3.1. Experimental Setup and Evaluation

The proposed approach is evaluated on a dataset of 21 prostate cases and a dataset of 6 head and neck cases (Stanford IRB protocol #41335), where both datasets were originally created as part of clinical workflow. We perform comparisons between the proposed approach and two baseline methods. The first baseline method consists of manual plans that utilize two full coplanar arcs. Each arc uses roughly 180 control points (CPs) with a 2° gantry angle spacing (total ~360 CPs). These manual VMAT plans were planned by experienced planners using the Eclipse treatment planning software from Varian Medical Systems.

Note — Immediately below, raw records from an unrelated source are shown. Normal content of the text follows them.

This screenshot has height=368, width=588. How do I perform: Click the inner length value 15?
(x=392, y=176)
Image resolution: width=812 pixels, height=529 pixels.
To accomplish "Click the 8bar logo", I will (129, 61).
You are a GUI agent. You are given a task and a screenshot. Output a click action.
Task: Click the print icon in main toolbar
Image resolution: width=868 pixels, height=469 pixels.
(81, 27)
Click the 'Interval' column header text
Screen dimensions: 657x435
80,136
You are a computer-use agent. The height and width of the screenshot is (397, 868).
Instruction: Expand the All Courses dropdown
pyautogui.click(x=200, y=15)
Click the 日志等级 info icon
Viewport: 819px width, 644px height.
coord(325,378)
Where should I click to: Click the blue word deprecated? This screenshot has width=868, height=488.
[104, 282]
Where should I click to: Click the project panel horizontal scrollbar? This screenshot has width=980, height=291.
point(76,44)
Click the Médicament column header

For the second baseline method, fully automated plans were created using the standard form of the MetaPlanner framework in the MatRad treatment planning system. These plans consisted of two full coplanar arcs with a total of 120 CPs (6° gantry angle spacing). Finally, the third method consists of fully automated plans created using the MPBV (MetaPlanner & Boosted VMAT) framework. These plans were also created in MatRad and consisted of a boosted VMAT arc (one full arc and five partial arcs) with a total of 90 CPs.

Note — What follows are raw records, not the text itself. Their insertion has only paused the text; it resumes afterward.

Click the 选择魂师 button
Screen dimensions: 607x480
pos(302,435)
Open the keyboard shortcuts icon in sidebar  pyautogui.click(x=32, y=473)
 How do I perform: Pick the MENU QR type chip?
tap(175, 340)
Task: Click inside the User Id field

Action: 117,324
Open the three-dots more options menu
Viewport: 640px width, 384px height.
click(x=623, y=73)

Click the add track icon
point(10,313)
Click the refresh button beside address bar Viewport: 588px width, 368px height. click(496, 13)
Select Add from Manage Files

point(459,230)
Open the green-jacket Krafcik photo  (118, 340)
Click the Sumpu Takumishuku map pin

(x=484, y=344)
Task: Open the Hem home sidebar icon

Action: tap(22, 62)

3.2. Qualitative Comparison

We first perform a qualitative comparison between methods by comparing dose distributions and dose volume histograms (DVHs). The dose distributions of two representative cases, where the top row shows a prostate case and the bottom row shows a head and neck case, are visualized in Figure 3. For the prostate case, the proposed MPBV method substantially improves sparing to the rectum (see white arrows) while maintaining similar target coverage, dose homogeneity, dose conformity, etc. with the baseline methods. For the head and neck case, the proposed method substantially improves dose homogeneity to PTV 52 and dose spillage (see white arrows) while maintaining similar target coverage, conformity, etc. with the baseline methods.

Figure 3.

Figure 3.

Visual comparison of dose distributions for a representative prostate case and a representative head and neck case.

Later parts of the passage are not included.